»»
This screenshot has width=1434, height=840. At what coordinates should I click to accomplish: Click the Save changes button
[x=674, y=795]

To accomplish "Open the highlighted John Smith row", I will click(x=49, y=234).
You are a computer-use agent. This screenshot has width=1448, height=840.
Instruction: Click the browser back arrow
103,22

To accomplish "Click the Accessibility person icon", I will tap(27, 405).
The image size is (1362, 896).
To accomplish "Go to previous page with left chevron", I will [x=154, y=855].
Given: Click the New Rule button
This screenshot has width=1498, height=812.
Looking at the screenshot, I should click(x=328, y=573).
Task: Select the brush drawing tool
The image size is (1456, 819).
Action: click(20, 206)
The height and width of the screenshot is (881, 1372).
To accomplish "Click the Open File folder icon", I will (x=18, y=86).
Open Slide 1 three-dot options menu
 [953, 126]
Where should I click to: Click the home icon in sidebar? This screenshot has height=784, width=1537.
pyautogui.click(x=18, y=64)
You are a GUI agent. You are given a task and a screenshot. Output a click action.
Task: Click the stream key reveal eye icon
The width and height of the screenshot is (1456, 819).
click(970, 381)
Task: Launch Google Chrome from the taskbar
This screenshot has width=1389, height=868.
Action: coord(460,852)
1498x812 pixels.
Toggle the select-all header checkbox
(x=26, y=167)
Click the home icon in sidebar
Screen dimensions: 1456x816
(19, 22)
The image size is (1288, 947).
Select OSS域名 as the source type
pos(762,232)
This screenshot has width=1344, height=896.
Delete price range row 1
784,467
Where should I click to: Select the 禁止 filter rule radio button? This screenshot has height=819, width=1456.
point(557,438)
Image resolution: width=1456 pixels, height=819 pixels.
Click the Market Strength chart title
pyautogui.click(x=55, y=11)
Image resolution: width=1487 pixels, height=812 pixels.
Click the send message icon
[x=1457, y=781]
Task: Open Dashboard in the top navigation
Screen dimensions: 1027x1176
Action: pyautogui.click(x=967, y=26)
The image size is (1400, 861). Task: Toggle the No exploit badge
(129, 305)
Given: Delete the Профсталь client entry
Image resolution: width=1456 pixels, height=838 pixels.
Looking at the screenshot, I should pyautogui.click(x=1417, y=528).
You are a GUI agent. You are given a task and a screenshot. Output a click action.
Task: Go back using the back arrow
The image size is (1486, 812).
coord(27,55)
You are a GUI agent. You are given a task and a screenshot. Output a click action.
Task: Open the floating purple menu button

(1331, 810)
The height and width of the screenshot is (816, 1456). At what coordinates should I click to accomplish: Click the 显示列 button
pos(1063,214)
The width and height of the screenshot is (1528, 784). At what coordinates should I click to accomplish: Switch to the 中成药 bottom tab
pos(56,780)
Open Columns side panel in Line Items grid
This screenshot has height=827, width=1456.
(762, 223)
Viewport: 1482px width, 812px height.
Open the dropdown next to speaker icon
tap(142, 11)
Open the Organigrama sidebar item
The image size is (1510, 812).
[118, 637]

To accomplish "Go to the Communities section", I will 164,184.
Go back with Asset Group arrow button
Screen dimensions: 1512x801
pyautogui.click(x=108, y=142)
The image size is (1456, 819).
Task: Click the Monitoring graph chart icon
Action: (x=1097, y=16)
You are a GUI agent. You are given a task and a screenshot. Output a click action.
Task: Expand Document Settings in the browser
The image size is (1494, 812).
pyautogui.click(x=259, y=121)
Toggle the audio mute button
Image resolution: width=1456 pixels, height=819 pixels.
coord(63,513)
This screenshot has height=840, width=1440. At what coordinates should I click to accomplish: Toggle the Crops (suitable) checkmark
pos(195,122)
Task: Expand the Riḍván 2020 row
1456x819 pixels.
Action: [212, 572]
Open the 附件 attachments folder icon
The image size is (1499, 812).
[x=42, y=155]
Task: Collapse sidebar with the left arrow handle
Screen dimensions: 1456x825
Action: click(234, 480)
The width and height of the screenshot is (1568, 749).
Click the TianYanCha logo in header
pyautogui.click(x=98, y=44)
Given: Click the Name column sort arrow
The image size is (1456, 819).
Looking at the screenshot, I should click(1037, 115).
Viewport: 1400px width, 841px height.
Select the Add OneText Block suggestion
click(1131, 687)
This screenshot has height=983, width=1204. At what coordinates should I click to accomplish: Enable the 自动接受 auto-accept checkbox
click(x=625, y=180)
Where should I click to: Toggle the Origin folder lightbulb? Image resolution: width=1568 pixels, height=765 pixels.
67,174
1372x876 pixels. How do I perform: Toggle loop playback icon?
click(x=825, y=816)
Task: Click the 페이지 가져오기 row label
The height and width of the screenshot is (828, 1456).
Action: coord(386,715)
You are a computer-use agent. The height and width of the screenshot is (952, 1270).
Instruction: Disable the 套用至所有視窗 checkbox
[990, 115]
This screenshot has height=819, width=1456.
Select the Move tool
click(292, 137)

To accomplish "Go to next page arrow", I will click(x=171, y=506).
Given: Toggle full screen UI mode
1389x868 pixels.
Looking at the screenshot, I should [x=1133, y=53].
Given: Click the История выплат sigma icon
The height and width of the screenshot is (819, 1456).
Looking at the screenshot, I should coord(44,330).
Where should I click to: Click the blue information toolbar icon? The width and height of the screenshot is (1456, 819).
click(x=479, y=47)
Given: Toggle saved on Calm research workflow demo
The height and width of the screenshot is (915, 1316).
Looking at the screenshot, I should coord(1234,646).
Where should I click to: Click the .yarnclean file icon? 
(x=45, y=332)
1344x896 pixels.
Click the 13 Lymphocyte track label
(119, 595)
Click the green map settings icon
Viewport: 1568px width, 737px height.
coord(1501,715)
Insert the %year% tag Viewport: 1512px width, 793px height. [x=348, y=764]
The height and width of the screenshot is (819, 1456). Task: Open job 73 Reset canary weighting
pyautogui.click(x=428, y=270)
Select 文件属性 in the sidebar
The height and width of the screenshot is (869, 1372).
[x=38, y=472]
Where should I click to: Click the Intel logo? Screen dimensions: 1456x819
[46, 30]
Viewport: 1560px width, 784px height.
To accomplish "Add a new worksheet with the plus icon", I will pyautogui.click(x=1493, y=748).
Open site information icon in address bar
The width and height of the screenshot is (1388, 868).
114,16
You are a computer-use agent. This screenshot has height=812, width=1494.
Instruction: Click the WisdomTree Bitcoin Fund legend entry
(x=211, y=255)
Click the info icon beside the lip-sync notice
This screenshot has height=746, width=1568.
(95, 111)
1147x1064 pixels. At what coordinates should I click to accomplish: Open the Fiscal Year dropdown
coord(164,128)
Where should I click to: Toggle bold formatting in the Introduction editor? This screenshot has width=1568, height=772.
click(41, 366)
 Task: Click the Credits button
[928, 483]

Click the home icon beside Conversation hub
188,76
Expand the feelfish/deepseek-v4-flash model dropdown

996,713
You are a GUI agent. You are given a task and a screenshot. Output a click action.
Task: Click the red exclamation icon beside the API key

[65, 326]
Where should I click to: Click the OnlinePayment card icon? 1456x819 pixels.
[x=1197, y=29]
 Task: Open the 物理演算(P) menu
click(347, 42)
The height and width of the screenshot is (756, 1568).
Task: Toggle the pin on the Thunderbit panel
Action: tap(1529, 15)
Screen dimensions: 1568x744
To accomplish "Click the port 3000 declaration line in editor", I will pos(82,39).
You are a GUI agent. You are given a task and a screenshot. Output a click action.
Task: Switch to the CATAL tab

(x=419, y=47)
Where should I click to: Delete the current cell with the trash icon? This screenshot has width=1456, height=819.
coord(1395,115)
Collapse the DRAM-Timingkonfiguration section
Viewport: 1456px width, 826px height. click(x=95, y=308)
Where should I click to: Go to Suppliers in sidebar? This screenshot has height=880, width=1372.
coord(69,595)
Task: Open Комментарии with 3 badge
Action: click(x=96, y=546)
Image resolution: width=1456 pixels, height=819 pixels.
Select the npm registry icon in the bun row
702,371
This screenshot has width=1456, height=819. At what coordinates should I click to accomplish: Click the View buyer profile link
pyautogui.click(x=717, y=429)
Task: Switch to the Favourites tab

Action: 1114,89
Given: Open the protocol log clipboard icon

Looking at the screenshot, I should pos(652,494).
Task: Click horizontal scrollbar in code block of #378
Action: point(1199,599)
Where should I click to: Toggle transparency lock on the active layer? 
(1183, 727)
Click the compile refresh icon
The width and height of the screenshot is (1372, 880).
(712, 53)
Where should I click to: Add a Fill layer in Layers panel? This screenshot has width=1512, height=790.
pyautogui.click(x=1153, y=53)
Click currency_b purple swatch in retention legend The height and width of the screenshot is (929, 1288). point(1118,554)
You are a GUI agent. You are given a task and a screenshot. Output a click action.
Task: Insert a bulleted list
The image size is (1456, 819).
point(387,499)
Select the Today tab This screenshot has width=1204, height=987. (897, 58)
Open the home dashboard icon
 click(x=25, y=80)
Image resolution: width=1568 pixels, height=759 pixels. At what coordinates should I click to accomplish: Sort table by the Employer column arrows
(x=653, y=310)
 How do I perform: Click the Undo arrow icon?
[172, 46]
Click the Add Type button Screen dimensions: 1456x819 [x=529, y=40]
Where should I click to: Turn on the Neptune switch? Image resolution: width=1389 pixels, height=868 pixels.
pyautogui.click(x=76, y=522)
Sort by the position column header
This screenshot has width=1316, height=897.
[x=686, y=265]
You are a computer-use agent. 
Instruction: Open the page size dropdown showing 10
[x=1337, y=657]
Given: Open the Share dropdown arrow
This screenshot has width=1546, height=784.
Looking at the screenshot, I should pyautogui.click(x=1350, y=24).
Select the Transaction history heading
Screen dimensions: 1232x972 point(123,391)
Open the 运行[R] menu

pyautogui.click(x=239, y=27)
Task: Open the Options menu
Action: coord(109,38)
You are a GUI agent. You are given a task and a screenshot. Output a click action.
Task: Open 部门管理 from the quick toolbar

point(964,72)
««
**TASK GOAL:** Begin at the top of the records above and quote each line exactly, ending with the line that contains "Given: Click the New Rule button".

**EXERCISE RESULT:**
This screenshot has width=1434, height=840. At what coordinates should I click to accomplish: Click the Save changes button
[x=674, y=795]

To accomplish "Open the highlighted John Smith row", I will click(x=49, y=234).
You are a computer-use agent. This screenshot has width=1448, height=840.
Instruction: Click the browser back arrow
103,22

To accomplish "Click the Accessibility person icon", I will tap(27, 405).
The image size is (1362, 896).
To accomplish "Go to previous page with left chevron", I will [x=154, y=855].
Given: Click the New Rule button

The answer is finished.